Washed-out road to be replaced

VERLOT – Four years ago, the swollen South Fork Stillaguamish River chewed up and swallowed a rural road near the Mountain Loop Highway.

Now, taxpayers are facing more than $2 million in repairs.

The Monte Cristo Grade Road was built on an old sandy railroad bed that was little match for the floods of October 2003.

“Everything went wrong within three days,” said Tyler Cummings, who owns a cabin near the river. “The worst flood in years just eroded the bank up there near the Blue Bridge and we lost several thousand feet of road.”

Since the road washed out, Cummings and other landowners in Verlot have had to hike in to their properties, he said.

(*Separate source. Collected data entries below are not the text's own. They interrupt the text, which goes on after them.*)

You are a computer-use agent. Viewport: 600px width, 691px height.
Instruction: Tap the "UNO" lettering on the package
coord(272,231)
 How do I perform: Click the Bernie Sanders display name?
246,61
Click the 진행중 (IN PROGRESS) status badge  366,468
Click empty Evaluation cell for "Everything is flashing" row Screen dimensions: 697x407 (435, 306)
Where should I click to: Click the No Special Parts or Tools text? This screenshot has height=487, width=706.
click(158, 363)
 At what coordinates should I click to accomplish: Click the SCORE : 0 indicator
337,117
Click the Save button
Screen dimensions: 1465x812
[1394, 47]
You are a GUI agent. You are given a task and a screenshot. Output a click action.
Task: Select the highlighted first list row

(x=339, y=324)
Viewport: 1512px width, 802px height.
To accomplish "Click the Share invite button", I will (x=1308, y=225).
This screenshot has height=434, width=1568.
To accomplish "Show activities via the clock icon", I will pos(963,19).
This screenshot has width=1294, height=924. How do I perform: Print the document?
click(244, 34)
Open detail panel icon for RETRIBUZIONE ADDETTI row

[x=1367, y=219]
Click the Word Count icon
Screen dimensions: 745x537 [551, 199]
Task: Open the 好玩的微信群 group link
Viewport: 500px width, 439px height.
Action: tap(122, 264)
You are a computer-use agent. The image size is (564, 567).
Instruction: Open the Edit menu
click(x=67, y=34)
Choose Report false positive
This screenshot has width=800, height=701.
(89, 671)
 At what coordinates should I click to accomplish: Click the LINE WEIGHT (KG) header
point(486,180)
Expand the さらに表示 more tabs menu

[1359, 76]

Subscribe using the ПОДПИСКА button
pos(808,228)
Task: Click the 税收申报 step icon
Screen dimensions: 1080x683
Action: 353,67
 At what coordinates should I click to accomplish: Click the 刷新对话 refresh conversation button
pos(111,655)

The Monte Cristo Grade Road is scheduled for an estimated $2.2 million in repairs. A new 14-foot-wide road will be built on bedrock 300 feet south of the river.

The Federal Emergency Management Agency has pledged 75 percent of the costs, or $1.65 million. The county has capped its spending at $125,000, and residents voted last week to pitch in at least $150,000.

“This is a good solution,” County Councilman John Koster said.

Federal environmental review is required because the county is using federal funding and there are streams and wetlands in the area.

Cummings, a real estate agent living on Queen Anne Hill in Seattle, said he’ll pay about $15,000 toward the road that will reconnect his cabin and land with civilization.

There’s no electricity service in the neighborhood. To compensate, his cabin gets power from solar-charged batteries strong enough to power a television and DVD player.

His father’s copper-colored 1968 Chevy pickup truck remains stranded on the other side of the washed-out road.

The river continues to scour its sandy banks and also threatens the smaller Pilchuck Mountain Road that leads to the county’s emergency radio towers. County crews plan maintenance work to shore up the mountain road.

Construction of the new Monte Cristo Grade Road might be done in 2009.

Cummings likes the plan, but was frustrated at how long it has taken.

“The longer they let it go, the more the bill becomes apparent to us,” Cummings said.